Copy all lines holding the word "will" from the entries.

::: Input data

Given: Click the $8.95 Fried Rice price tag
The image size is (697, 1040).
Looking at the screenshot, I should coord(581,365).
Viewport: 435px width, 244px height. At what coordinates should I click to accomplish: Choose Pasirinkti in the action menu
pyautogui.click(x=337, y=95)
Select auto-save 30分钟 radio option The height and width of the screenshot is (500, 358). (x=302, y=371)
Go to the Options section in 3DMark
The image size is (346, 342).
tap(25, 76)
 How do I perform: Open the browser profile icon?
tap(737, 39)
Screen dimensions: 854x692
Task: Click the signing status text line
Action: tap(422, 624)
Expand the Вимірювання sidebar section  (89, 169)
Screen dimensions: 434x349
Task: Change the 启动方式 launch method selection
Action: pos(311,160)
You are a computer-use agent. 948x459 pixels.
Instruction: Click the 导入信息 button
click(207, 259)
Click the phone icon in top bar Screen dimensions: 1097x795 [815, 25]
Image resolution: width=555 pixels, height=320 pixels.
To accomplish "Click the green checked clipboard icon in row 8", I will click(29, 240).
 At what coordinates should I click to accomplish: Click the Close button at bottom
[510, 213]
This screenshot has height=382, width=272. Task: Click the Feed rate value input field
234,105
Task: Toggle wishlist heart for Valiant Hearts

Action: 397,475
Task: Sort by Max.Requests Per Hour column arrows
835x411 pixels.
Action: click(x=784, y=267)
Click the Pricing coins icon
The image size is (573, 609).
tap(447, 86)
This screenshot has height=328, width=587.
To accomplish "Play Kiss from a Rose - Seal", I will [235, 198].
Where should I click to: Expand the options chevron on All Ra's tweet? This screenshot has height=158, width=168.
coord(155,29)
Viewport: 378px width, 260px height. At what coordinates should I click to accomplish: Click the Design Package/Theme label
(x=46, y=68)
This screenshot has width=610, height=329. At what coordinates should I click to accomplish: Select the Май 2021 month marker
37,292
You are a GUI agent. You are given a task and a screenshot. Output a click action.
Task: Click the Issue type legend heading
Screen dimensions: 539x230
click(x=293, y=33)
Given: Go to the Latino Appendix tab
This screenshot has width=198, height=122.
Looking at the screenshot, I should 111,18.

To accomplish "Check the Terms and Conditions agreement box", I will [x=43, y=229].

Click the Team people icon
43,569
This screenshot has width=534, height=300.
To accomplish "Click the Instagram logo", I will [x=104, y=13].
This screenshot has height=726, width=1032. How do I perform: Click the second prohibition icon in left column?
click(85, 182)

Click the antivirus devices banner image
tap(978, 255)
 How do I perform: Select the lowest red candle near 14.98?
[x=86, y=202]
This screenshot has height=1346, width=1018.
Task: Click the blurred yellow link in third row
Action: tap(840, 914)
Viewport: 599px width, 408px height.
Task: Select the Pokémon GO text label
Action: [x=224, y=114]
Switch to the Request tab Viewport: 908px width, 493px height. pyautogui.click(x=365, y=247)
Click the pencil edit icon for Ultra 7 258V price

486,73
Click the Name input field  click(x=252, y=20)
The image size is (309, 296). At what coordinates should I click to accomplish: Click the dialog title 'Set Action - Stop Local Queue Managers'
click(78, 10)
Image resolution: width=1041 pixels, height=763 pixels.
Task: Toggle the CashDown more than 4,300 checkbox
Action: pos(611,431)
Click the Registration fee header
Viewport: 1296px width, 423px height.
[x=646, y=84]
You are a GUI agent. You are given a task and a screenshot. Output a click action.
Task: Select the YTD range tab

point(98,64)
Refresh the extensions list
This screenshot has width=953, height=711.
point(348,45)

::::::

• Written answer:
To accomplish "Click the green checked clipboard icon in row 8", I will click(29, 240).
To accomplish "Play Kiss from a Rose - Seal", I will [235, 198].
To accomplish "Check the Terms and Conditions agreement box", I will [x=43, y=229].
To accomplish "Click the Instagram logo", I will [x=104, y=13].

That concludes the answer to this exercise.